China Reduces Interest Rate, But Yuan Still Weakens, China's central bank cut one of its key interest rates on Tuesday in an attempt to boost economic growth. However, the move had little impact on the yuan, which continued to weaken against the US dollar.
The People's Bank of China (PBOC) lowered the one-year loan prime rate (LPR) by 5 basis points to 3.65%. This is the third time the PBOC has cut the LPR this year, as it tries to support the economy amid a slowdown.
The yuan, however, continued to weaken against the US dollar, trading at 6.77 per dollar on Tuesday. This is the lowest level since March 2020.
Analysts say the weak yuan is a sign that investors are still worried about the Chinese economy. They are concerned about the country's property market, which is facing a crisis, and the impact of the COVID-19 pandemic.
The PBOC is likely to continue to cut interest rates in the coming months in an attempt to boost the economy. However, it is unclear whether this will be enough to prevent the yuan from further weakening.
Japan Announces Strong Economic Data, But Markets Unmoved
Japan announced strong economic data on Tuesday, but markets were largely unmoved. The data showed that the economy grew by 0.5% in the second quarter, beating expectations. This was the fastest pace of growth in two years.
The data also showed that inflation was 0.9% in July, the highest level in two years. This was driven by rising energy prices.

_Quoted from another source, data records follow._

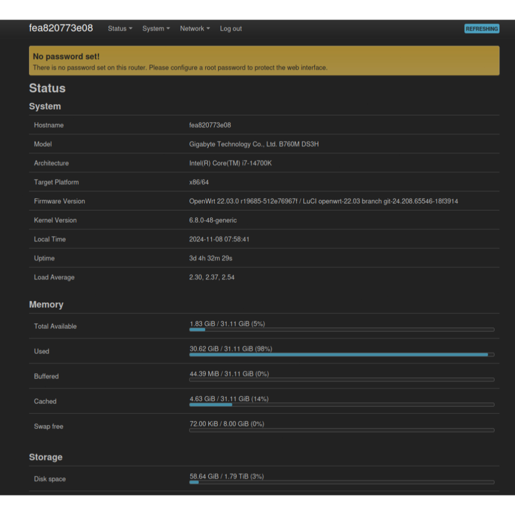Image resolution: width=515 pixels, height=515 pixels.
Task: Click the Disk space usage bar
Action: point(341,482)
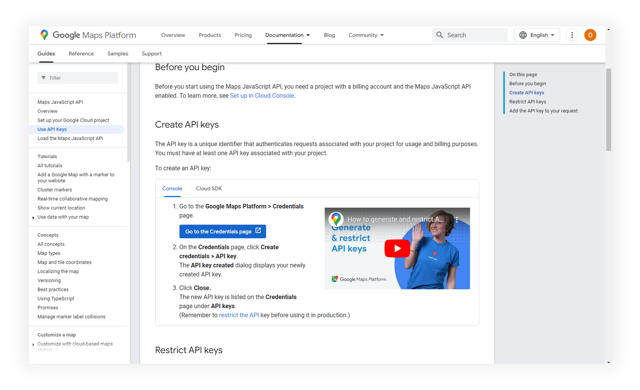Screen dimensions: 640x390
Task: Open the orange account avatar
Action: (x=590, y=35)
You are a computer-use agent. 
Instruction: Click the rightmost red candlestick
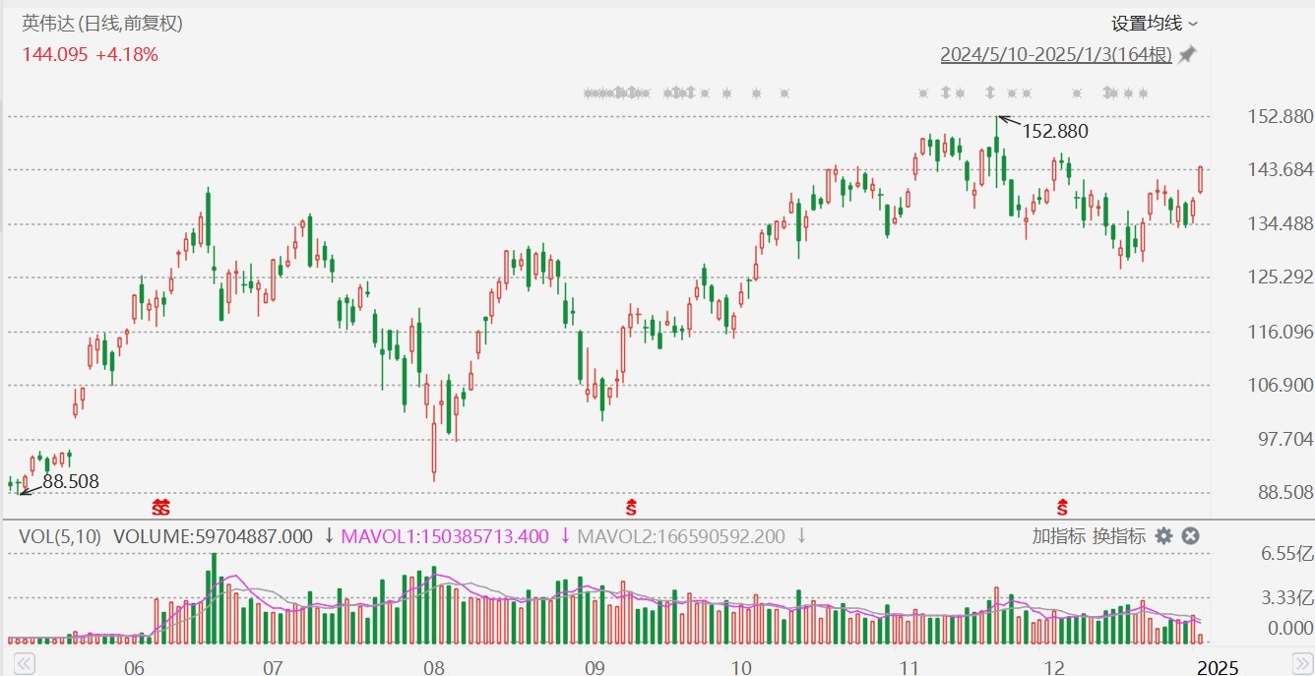(1200, 179)
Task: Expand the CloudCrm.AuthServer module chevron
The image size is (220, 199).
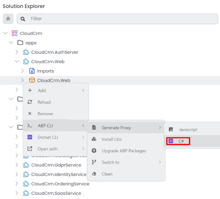Action: 17,52
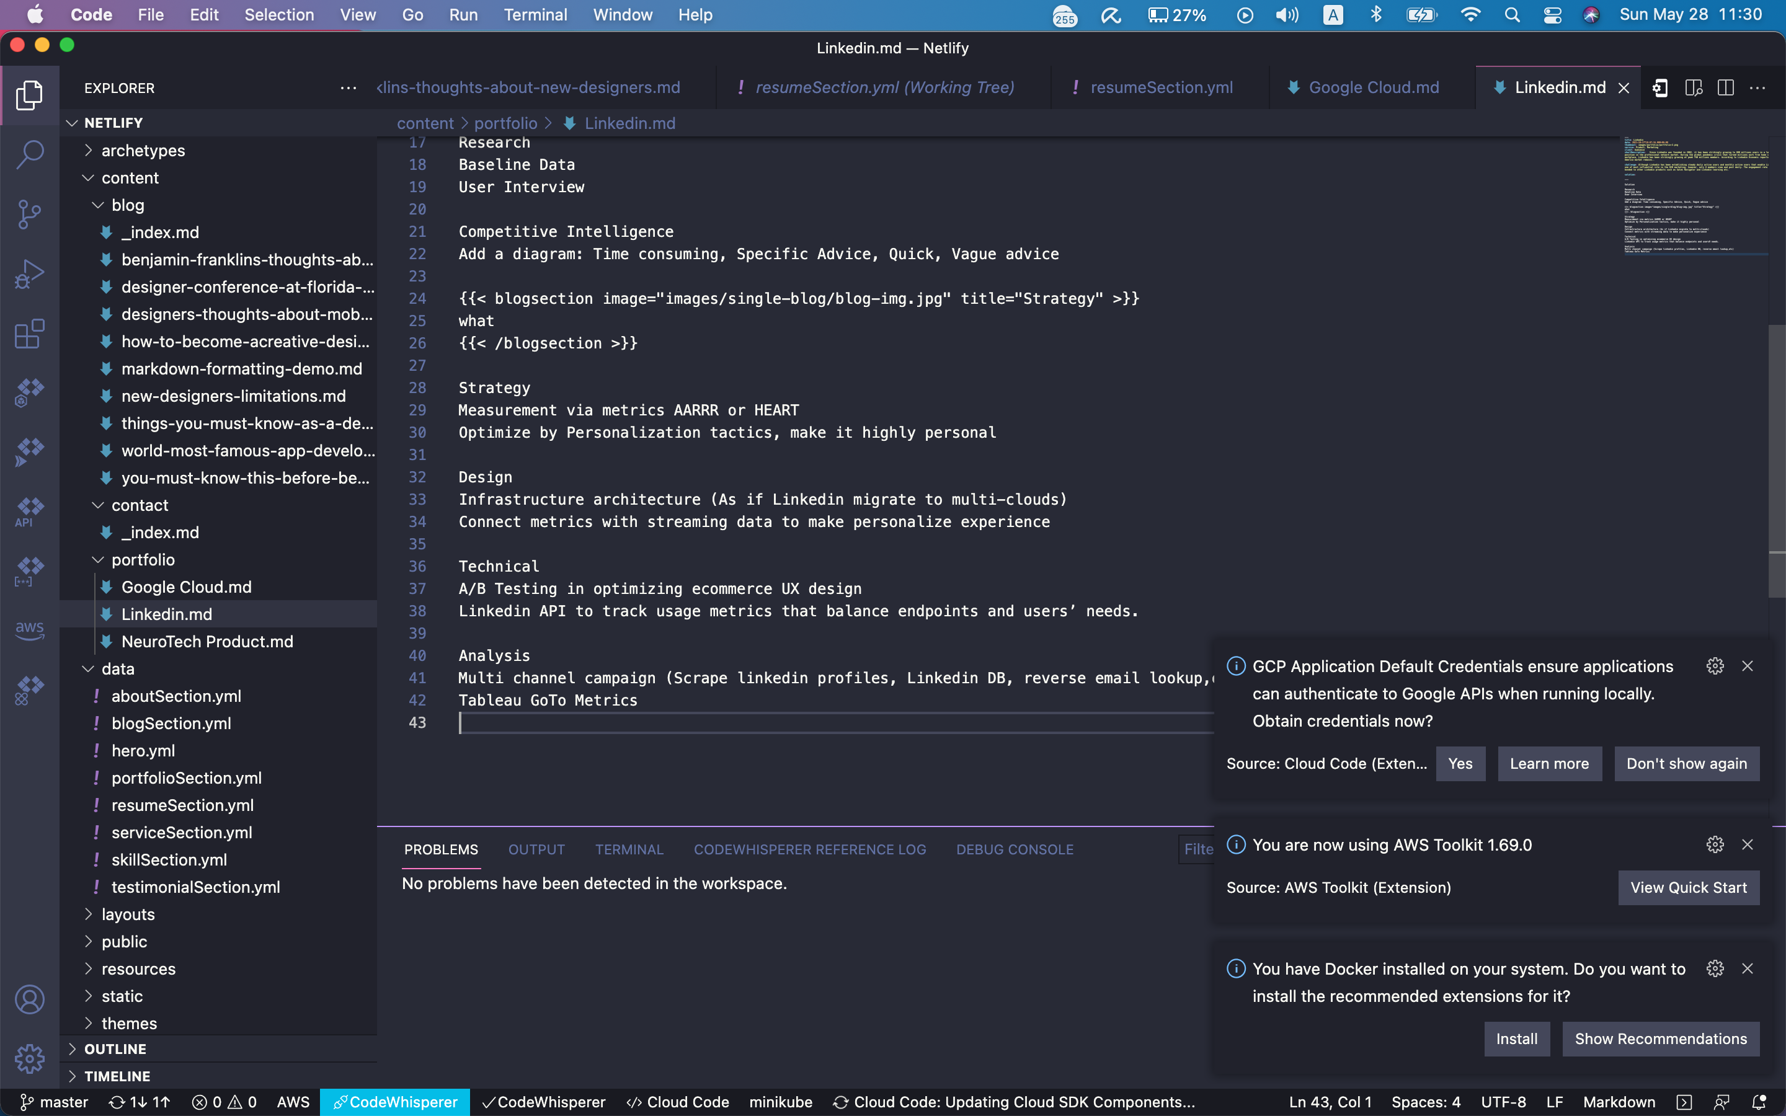Open preview to the side icon
This screenshot has height=1116, width=1786.
(x=1693, y=88)
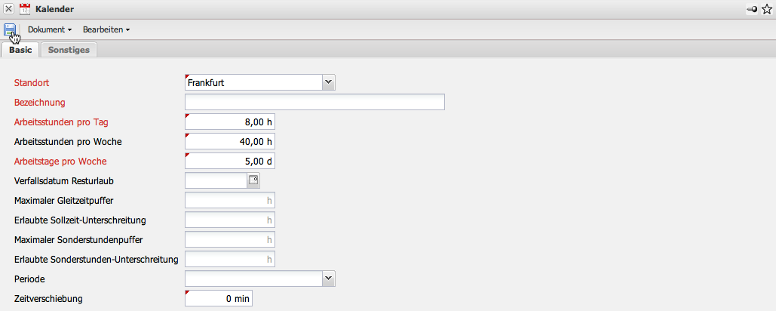Open the Verfallsdatum Resturlaub date picker icon
Image resolution: width=776 pixels, height=311 pixels.
point(253,180)
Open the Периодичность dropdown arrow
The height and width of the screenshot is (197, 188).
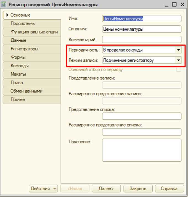[178, 50]
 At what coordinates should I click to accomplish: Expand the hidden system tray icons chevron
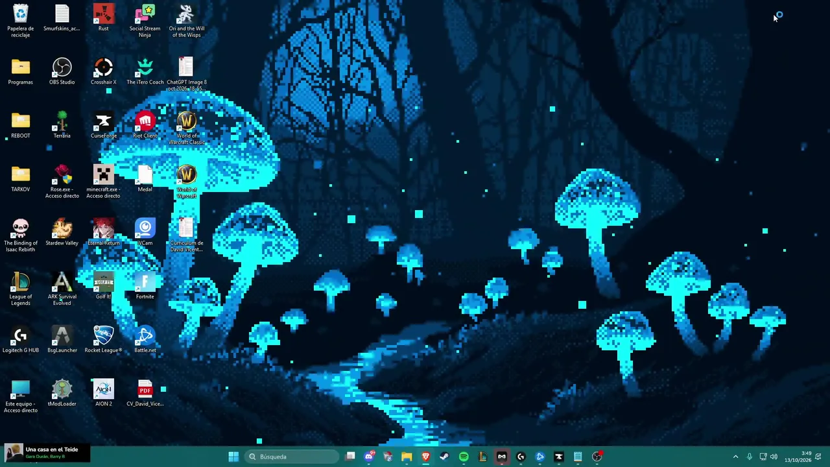click(x=735, y=457)
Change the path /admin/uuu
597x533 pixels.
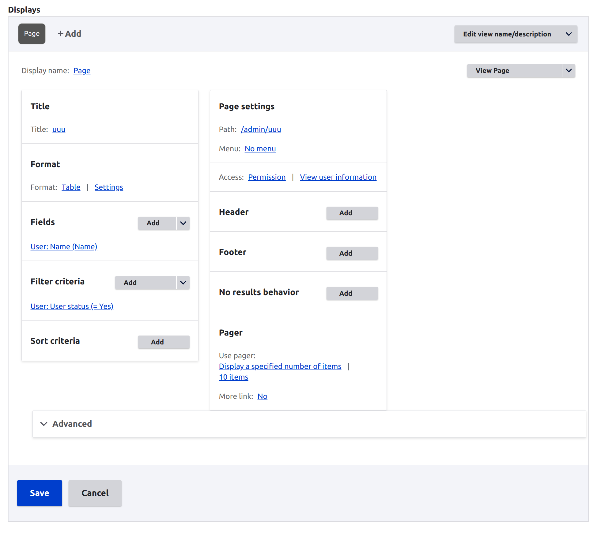[x=261, y=129]
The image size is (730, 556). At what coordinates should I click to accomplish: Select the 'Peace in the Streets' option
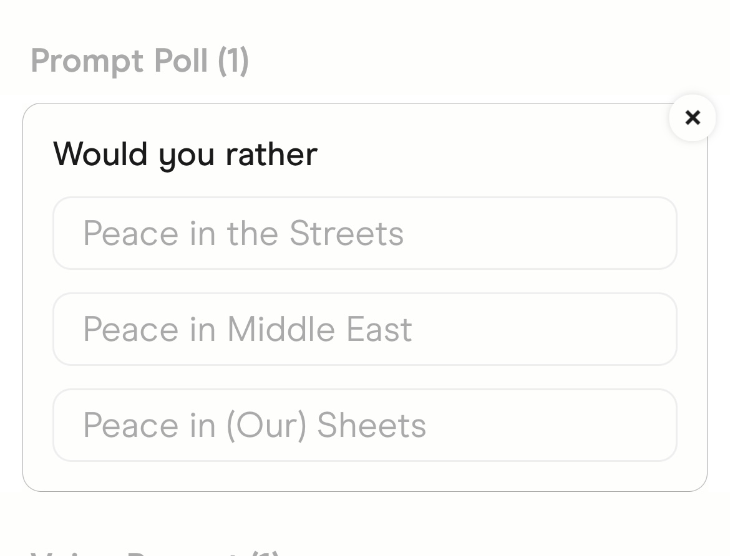click(x=364, y=233)
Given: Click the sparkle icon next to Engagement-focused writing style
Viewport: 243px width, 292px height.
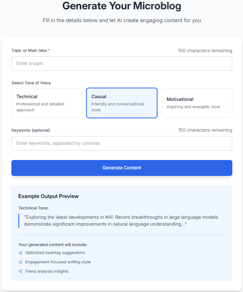Looking at the screenshot, I should click(21, 262).
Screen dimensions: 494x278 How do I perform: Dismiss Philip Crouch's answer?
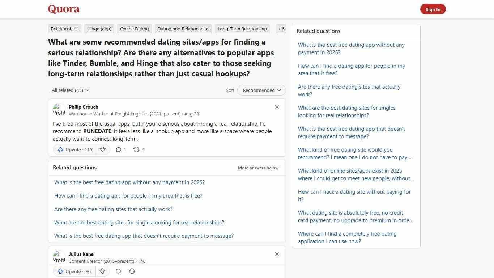point(277,107)
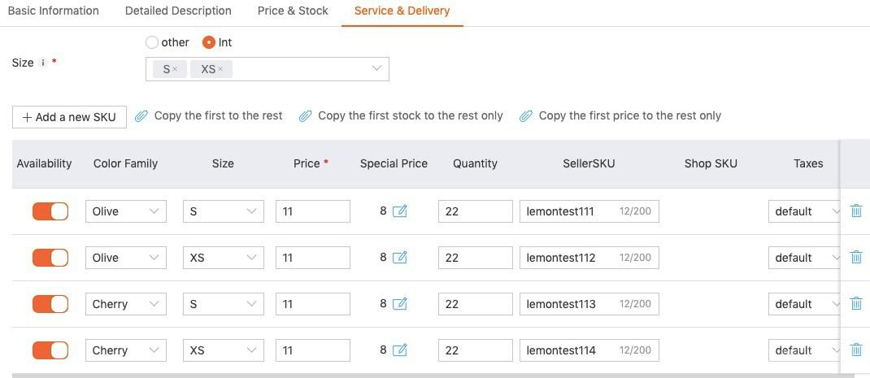
Task: Copy the first stock to the rest only
Action: (x=401, y=116)
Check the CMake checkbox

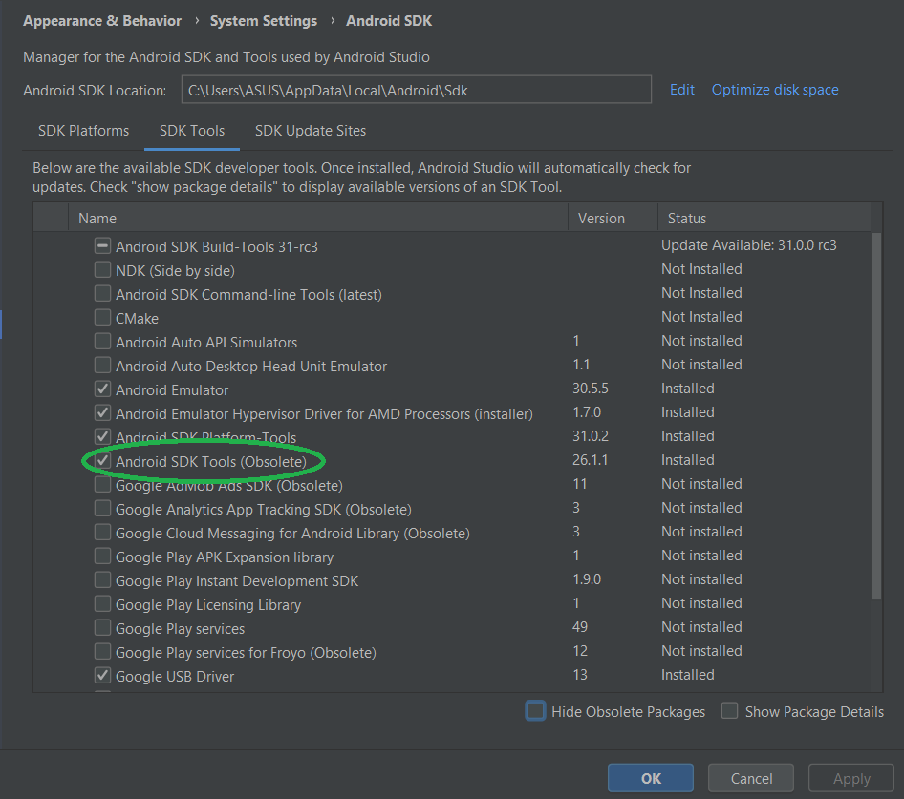[x=102, y=318]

Despite the strong data, markets were largely unmoved. This is likely because investors are focused on the Federal Reserve's plans to raise interest rates. The Fed is expected to raise rates in September, and this is likely to weigh on global growth.
It is possible that the strong Japanese data will eventually start to matter to markets. However, for now, investors are focused on other issues.
In conclusion, China's interest rate cut had little impact on the yuan, while Japan's strong economic data was largely ignored by markets. This highlights the current focus of investors on the Federal Reserve's plans to raise interest rates.